Brief: Copy out the data below word for word, from the line that contains "Open the Materials library dropdown" through the line that contains "will tap(345, 292).", both included, and give nothing else.

Task input:
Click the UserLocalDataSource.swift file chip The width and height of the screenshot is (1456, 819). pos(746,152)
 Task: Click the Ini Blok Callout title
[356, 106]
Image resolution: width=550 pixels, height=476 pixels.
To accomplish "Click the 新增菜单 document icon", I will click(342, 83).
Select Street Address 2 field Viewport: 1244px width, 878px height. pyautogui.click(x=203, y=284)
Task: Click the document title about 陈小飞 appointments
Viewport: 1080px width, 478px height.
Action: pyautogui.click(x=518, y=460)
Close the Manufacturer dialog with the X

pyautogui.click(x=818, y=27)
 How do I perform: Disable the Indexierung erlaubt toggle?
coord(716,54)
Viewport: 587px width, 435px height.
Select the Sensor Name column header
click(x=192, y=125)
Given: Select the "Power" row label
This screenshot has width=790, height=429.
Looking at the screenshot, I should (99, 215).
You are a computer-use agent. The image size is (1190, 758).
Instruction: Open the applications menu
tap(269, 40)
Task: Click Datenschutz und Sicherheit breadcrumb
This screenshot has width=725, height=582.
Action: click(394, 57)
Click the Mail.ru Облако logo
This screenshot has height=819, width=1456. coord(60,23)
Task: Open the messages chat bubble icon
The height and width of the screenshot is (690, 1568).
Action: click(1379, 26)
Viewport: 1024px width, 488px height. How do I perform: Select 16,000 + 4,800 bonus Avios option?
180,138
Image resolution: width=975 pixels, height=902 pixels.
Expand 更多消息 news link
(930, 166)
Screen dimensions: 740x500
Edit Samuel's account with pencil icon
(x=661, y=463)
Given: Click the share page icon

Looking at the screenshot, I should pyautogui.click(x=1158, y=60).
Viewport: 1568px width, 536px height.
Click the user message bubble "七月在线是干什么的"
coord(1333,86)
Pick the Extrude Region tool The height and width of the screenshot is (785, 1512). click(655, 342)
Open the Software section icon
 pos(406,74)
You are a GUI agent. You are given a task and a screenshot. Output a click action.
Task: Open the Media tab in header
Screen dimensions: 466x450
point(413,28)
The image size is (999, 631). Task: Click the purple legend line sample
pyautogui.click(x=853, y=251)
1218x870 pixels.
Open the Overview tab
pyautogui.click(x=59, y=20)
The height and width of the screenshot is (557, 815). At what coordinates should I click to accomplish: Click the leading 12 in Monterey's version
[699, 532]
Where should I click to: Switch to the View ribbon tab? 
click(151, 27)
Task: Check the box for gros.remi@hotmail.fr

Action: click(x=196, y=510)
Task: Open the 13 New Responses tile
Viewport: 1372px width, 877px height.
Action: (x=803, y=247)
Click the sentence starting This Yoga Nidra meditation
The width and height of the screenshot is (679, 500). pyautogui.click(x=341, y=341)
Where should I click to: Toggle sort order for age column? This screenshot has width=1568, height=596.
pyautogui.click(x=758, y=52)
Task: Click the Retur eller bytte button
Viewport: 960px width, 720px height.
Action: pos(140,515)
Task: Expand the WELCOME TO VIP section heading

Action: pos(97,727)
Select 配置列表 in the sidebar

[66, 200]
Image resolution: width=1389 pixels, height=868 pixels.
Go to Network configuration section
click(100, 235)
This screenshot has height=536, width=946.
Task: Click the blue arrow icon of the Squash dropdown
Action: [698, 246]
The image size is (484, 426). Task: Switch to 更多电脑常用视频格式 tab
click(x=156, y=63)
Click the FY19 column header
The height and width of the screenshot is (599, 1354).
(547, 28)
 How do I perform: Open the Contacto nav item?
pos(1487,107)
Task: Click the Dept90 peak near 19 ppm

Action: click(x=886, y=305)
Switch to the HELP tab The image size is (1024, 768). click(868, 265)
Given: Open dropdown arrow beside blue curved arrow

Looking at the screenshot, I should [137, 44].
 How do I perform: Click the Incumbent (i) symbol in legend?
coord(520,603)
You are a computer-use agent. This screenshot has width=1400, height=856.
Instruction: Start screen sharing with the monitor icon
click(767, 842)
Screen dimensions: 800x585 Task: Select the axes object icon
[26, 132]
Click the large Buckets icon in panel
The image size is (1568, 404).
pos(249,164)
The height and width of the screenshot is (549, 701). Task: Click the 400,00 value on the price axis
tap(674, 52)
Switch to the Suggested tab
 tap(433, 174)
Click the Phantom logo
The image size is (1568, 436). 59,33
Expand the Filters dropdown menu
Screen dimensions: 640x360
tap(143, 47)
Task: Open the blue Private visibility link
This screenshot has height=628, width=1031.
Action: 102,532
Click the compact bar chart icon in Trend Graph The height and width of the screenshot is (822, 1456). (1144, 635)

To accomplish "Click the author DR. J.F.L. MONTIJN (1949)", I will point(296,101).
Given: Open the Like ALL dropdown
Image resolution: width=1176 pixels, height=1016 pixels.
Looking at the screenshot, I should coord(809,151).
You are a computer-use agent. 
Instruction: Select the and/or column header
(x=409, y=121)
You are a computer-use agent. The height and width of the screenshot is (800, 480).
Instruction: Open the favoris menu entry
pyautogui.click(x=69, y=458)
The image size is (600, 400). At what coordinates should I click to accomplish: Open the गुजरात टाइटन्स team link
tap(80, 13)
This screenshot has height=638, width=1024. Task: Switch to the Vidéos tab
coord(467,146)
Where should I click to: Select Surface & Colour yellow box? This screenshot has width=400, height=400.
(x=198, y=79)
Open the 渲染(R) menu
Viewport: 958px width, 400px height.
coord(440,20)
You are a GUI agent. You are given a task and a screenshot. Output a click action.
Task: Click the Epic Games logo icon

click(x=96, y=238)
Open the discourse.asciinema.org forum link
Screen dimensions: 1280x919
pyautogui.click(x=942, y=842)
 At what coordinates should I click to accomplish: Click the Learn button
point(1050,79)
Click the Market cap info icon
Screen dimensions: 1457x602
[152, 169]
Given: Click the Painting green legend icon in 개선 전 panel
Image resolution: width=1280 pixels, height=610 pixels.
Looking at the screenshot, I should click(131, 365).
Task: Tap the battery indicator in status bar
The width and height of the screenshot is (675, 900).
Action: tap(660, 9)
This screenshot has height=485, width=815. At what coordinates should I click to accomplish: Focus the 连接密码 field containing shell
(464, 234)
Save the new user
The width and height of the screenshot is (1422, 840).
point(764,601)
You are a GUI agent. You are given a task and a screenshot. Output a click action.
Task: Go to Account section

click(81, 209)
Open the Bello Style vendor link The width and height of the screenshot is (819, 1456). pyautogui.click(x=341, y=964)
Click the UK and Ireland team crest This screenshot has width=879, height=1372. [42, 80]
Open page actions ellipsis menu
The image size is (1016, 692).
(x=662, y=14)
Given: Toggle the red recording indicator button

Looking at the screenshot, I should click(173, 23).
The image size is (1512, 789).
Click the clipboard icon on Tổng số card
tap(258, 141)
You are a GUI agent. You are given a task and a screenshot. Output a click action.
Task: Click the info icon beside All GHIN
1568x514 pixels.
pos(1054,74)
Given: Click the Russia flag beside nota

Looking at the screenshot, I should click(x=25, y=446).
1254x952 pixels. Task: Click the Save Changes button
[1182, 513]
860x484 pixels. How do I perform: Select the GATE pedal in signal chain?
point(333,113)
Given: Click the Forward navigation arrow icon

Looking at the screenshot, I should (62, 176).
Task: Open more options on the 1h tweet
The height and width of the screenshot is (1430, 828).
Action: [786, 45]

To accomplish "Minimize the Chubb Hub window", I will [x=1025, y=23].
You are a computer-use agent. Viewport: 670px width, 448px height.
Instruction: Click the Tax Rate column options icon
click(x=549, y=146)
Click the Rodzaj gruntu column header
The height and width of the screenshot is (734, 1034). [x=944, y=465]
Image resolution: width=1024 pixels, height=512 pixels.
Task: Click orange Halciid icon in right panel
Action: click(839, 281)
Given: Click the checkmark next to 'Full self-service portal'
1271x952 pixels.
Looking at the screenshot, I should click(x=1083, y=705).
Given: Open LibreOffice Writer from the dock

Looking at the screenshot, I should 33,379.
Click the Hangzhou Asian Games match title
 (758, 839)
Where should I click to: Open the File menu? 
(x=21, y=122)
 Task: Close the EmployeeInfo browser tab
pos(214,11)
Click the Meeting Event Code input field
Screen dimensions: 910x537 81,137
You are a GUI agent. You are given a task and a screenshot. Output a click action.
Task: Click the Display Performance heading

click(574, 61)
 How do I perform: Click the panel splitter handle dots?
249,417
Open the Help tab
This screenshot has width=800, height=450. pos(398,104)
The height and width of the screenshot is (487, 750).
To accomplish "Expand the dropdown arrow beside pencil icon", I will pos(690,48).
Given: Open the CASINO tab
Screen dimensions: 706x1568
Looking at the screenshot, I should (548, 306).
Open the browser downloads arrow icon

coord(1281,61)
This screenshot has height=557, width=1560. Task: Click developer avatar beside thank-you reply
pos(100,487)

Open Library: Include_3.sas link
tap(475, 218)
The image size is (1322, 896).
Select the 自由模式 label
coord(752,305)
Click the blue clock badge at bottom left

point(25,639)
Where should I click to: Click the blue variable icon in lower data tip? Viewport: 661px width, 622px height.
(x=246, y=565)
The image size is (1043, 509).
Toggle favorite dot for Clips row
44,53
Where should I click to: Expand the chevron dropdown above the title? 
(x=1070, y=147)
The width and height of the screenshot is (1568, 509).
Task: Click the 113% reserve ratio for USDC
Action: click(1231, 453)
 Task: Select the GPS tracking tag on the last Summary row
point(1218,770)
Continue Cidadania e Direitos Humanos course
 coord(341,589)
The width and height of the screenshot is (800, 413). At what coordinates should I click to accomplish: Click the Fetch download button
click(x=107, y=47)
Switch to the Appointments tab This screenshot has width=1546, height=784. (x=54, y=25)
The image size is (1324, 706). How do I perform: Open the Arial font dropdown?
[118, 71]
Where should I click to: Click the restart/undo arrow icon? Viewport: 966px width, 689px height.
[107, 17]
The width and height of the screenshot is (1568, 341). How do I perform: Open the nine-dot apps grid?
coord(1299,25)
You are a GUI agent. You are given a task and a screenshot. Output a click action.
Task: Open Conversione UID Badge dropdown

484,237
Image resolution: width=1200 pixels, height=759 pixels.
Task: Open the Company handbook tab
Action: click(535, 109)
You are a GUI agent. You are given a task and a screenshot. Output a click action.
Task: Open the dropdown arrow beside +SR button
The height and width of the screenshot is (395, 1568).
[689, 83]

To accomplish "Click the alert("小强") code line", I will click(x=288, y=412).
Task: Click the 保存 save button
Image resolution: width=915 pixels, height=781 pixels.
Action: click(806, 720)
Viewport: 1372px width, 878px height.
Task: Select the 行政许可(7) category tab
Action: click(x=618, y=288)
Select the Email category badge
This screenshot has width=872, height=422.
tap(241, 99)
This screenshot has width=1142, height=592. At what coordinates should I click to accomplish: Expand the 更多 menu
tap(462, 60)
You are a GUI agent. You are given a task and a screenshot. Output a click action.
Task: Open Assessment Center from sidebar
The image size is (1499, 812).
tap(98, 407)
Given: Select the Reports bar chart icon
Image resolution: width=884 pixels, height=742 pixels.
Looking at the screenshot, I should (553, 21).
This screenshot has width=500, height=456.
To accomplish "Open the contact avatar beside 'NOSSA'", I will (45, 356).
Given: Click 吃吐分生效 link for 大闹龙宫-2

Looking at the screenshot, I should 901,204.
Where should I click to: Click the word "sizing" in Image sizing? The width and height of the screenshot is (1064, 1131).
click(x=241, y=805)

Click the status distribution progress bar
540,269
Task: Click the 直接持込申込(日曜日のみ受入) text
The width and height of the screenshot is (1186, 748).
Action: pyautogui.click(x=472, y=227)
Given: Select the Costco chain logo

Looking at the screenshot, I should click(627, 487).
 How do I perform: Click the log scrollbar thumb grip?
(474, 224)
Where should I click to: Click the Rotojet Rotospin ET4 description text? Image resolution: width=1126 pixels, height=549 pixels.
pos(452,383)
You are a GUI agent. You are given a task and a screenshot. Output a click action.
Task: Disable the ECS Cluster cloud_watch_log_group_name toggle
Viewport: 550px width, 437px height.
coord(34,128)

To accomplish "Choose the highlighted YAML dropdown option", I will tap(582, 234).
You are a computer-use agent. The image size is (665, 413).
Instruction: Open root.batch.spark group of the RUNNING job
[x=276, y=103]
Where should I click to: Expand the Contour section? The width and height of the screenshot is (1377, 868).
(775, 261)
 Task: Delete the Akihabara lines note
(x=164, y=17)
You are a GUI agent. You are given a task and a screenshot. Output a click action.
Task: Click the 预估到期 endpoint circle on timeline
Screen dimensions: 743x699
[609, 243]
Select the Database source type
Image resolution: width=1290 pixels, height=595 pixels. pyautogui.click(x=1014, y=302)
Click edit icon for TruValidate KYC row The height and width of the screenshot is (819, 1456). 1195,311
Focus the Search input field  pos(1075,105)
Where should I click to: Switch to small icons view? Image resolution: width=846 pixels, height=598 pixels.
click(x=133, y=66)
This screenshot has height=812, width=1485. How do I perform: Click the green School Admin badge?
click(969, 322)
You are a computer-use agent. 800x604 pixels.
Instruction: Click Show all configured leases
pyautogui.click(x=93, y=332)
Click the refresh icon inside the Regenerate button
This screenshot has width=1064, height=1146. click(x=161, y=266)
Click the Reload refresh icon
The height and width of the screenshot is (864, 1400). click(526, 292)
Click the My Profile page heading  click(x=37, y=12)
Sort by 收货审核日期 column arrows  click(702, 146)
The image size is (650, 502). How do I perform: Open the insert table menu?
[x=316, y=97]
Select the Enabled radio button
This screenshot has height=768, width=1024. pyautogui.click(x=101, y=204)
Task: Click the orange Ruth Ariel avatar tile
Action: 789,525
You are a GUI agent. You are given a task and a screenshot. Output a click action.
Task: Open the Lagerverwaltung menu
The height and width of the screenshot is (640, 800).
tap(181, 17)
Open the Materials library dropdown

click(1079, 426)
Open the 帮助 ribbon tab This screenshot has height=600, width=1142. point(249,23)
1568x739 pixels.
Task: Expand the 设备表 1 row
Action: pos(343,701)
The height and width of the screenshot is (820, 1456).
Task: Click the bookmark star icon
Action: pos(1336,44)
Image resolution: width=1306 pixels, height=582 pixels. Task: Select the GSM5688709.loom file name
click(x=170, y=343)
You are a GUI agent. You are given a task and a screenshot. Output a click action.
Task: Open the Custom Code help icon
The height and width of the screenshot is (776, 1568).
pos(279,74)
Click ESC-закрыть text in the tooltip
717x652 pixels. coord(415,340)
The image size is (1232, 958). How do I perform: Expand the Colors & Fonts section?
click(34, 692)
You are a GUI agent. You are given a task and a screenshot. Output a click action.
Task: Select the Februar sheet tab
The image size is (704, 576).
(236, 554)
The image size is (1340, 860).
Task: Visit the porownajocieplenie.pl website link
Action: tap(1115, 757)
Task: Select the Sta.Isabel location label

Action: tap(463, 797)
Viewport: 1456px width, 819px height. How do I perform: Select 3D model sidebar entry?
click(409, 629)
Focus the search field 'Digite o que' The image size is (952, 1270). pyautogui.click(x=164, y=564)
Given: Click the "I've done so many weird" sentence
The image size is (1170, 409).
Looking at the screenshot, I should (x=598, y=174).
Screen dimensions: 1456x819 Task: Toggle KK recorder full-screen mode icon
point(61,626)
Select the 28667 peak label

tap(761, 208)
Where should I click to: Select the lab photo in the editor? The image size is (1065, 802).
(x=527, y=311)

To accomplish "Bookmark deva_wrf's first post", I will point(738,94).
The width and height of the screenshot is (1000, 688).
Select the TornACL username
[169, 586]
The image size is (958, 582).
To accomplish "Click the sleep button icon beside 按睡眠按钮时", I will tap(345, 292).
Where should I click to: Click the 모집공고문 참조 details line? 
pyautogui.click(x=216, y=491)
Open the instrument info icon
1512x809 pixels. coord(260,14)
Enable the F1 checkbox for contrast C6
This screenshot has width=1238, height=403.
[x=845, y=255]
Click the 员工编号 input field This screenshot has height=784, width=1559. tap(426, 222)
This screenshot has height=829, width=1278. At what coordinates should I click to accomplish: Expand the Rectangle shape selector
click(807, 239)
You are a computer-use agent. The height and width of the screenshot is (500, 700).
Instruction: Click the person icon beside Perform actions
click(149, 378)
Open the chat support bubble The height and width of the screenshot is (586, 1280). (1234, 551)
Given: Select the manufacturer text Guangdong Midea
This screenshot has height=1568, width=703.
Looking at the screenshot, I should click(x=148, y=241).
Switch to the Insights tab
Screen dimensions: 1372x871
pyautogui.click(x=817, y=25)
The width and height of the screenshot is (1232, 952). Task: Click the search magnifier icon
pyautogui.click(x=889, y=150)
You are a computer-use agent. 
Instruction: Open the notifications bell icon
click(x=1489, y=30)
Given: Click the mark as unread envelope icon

Right answer:
Open the Materials library dropdown

click(1079, 426)
Open the 帮助 ribbon tab This screenshot has height=600, width=1142. point(249,23)
1568x739 pixels.
Task: Expand the 设备表 1 row
Action: pos(343,701)
The height and width of the screenshot is (820, 1456).
Task: Click the bookmark star icon
Action: pos(1336,44)
Image resolution: width=1306 pixels, height=582 pixels. Task: Select the GSM5688709.loom file name
click(x=170, y=343)
You are a GUI agent. You are given a task and a screenshot. Output a click action.
Task: Open the Custom Code help icon
The height and width of the screenshot is (776, 1568).
pos(279,74)
Click ESC-закрыть text in the tooltip
717x652 pixels. coord(415,340)
The image size is (1232, 958). How do I perform: Expand the Colors & Fonts section?
click(34, 692)
You are a GUI agent. You are given a task and a screenshot. Output a click action.
Task: Select the Februar sheet tab
The image size is (704, 576).
(236, 554)
The image size is (1340, 860).
Task: Visit the porownajocieplenie.pl website link
Action: tap(1115, 757)
Task: Select the Sta.Isabel location label

Action: tap(463, 797)
Viewport: 1456px width, 819px height. How do I perform: Select 3D model sidebar entry?
click(409, 629)
Focus the search field 'Digite o que' The image size is (952, 1270). pyautogui.click(x=164, y=564)
Given: Click the "I've done so many weird" sentence
The image size is (1170, 409).
Looking at the screenshot, I should (x=598, y=174).
Screen dimensions: 1456x819 Task: Toggle KK recorder full-screen mode icon
point(61,626)
Select the 28667 peak label

tap(761, 208)
Where should I click to: Select the lab photo in the editor? The image size is (1065, 802).
(x=527, y=311)

To accomplish "Bookmark deva_wrf's first post", I will point(738,94).
The width and height of the screenshot is (1000, 688).
Select the TornACL username
[169, 586]
The image size is (958, 582).
To accomplish "Click the sleep button icon beside 按睡眠按钮时", I will tap(345, 292).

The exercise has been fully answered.